Purpose: The primary purposes of this work were to (1) develop a quantitative predictive risk assessment model that simulates norovirus disease dynamics, and (2) provide a comparative risk-cost framework to evaluate the efficacy and cost-effectiveness of potential intervention strategies.
Methods: We developed an agent-based model, NorOPTIMAL, that simulates norovirus transmission dynamics and disease in a LTCF. NorOPTIMAL represents interactions among agents (e.g., health care workers), and between agents and the microenvironment (e.g., surfaces, foods). Model parameters were derived through an exhaustive literature review, research conducted by the NoroCORE food safety initiative, and expert judgment. To demonstrate the utility of NorOPTIMAL to inform development of a risk-based food safety plan, a hypothetical case study was created that compared different intervention strategies for reducing foodborne contamination and spread of norovirus.
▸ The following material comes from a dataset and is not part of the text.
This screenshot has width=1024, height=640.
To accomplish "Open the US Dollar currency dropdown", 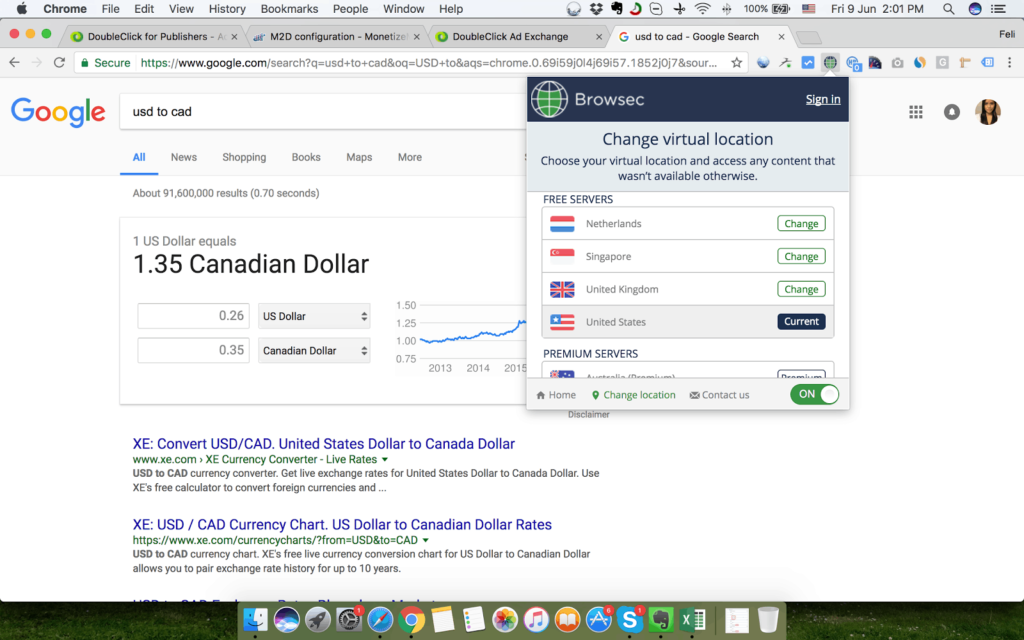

Results: The notional results from the case study suggest that a multi-option intervention strategy is most cost-effective in reducing disease burden including, for example, adoption of best sanitation practices for areas impacted by a vomiting event, rapid response training to limit residents’ exposure to aerosolized virus particles, and increasing compliance with personal hygiene requirements in the kitchen area.
Significance: This work provides: (1) a mathematical framework for simulating transmission dynamics of norovirus; (2) a teaching tool to learn risk assessment basics in a hands-on simulation environment; and (3) a practical approach to compare proposed intervention strategies and inform the development of an effective food safety plan.